Shaobing (), also called huoshao, is a type of baked, unleavened, layered flatbread in northern Chinese cuisine. Shaobing can be made with or without stuffing, and with or without sesame on top. Shaobing contains a variety of stuffings that can be grouped into two main flavors: savory or sweet. Some common stuffings include red bean paste, black sesame paste, stir-fried mung beans with egg and tofu, braised beef, smoked meat, or beef or pork with spices.

Shaobing is not very well known in southern China, unlike other northern dishes like mantou, baozi, and youtiao. Most Shaobing are popular in the northern part of China. Different types of shaobing are often associated with certain cities and towns.

Shaobing is a common breakfast item. Filled shaobing are usually eaten with soy milk and tea, while unfilled ones are usually eaten with steamed eggs or a breakfast meat dish. In the Mandarin cuisine tradition, shaobing are served with hot pot (huǒguō) in winter or soy milk.

History

Chinese legends claim that the roasted, flat shaobing was brought back from the Xiyu (the Western Regions, a name for far-western China and Central Asia) by the Han dynasty General Ban Chao, and that it was originally known as  (, lit. "barbarian pastry"). The shaobing is believed to be descended from the . Shaobing is believed to be related to the Persian and Central Asian naan and the Near Eastern pita. Foreign westerners made and sold sesame cakes in China during the Tang dynasty.

Data below.
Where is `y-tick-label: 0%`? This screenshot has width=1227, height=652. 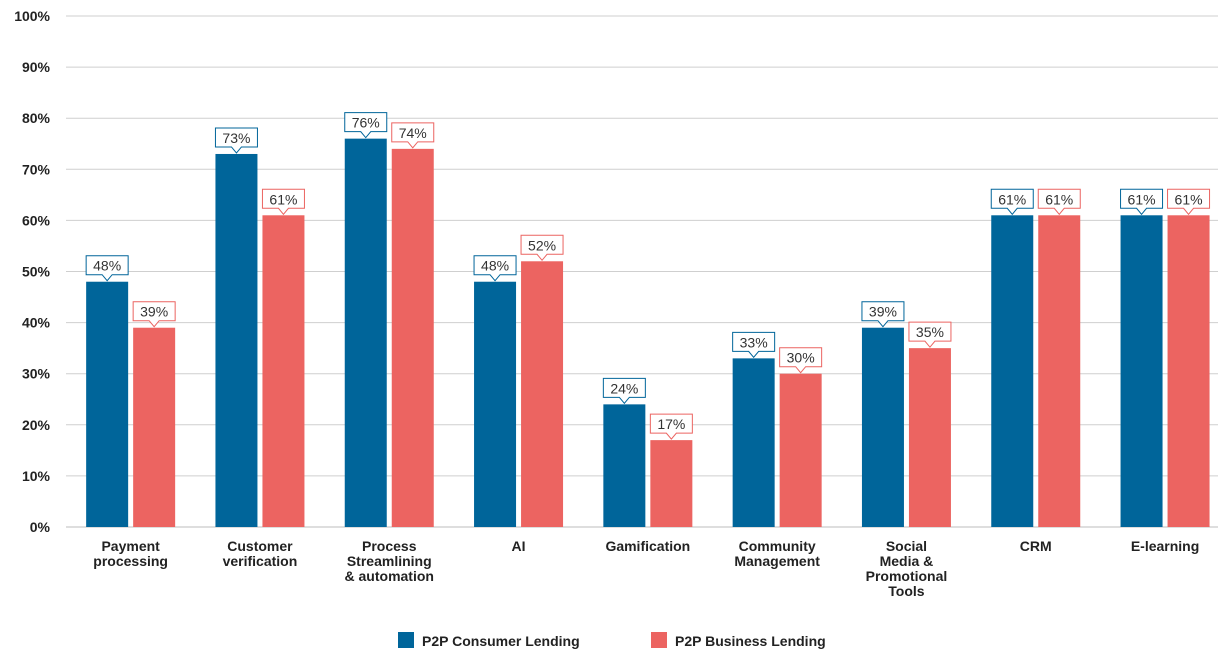
y-tick-label: 0% is located at coordinates (40, 527).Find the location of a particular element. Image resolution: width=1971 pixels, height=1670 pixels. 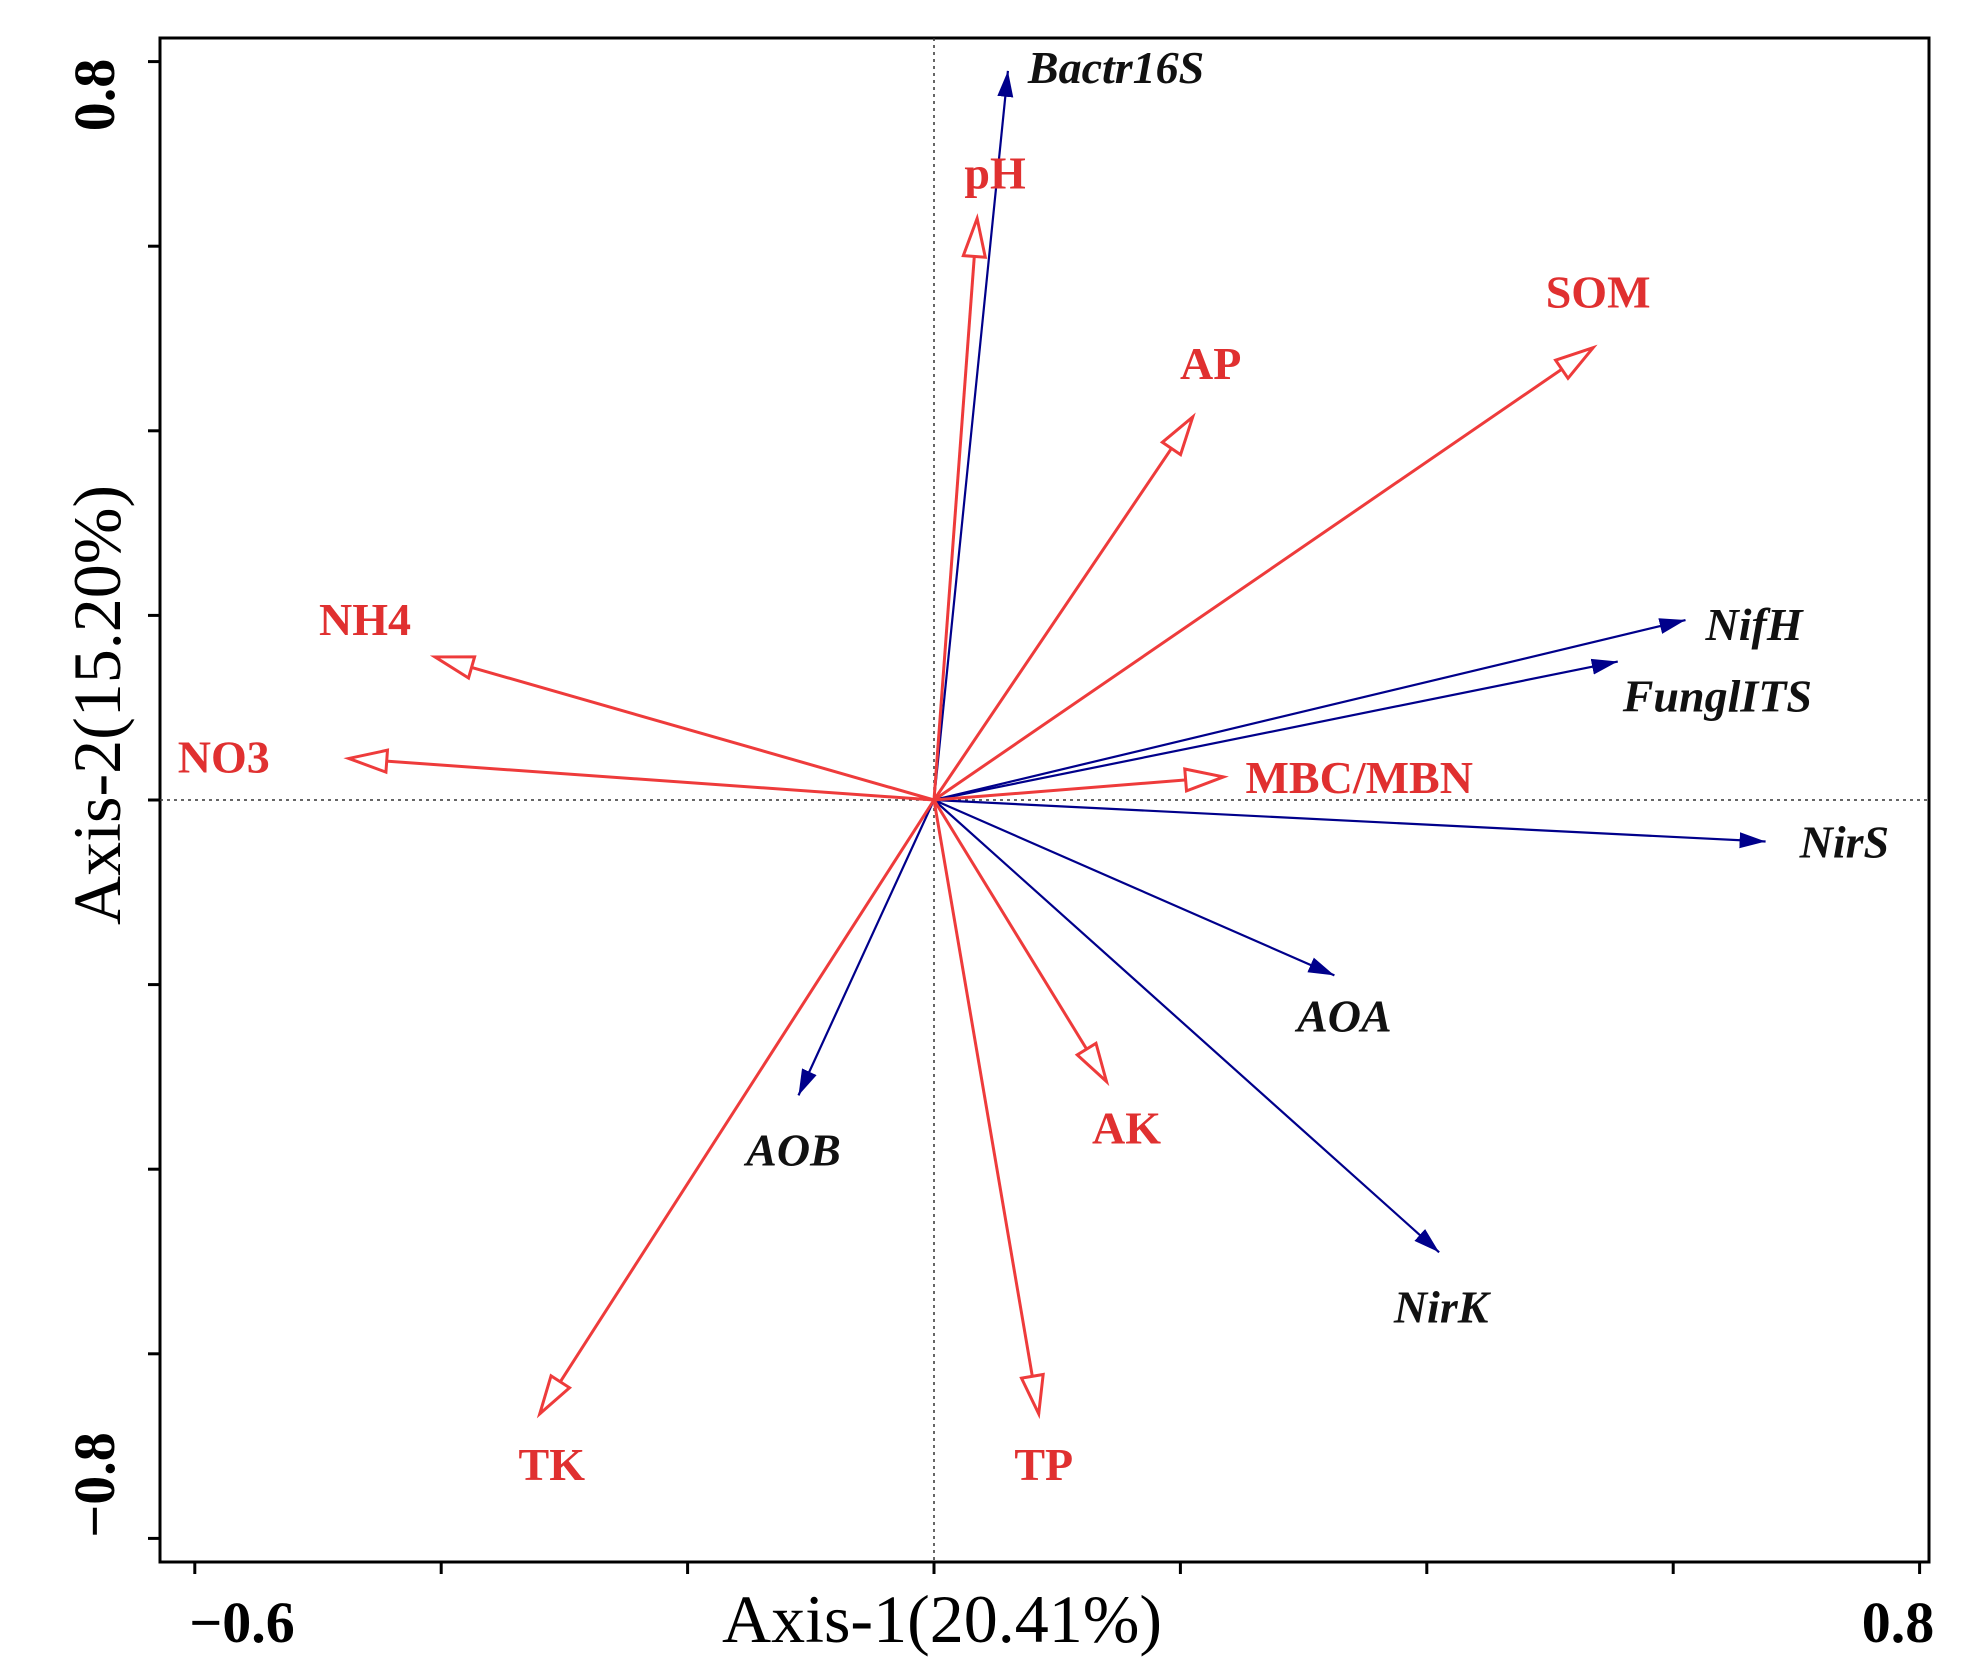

What this exercise asks.
A. Answer these from the shaobing text:
(i) What other name is shaobing called?
(ii) What are filled shaobing usually eaten with?
(iii) Which Han dynasty general do Chinese legends credit with bringing shaobing back from the Xiyu?
B. Can you write out, word for word, the stretch of the shaobing text from "Shaobing (), also" through "cities and towns."?
The material after the shaobing text stands apart from it.

Answers to this exercise.
A.
(i) Huoshao
(ii) Soy milk and tea
(iii) Ban Chao

B.
Shaobing (), also called huoshao, is a type of baked, unleavened, layered flatbread in northern Chinese cuisine. Shaobing can be made with or without stuffing, and with or without sesame on top. Shaobing contains a variety of stuffings that can be grouped into two main flavors: savory or sweet. Some common stuffings include red bean paste, black sesame paste, stir-fried mung beans with egg and tofu, braised beef, smoked meat, or beef or pork with spices.

Shaobing is not very well known in southern China, unlike other northern dishes like mantou, baozi, and youtiao. Most Shaobing are popular in the northern part of China. Different types of shaobing are often associated with certain cities and towns.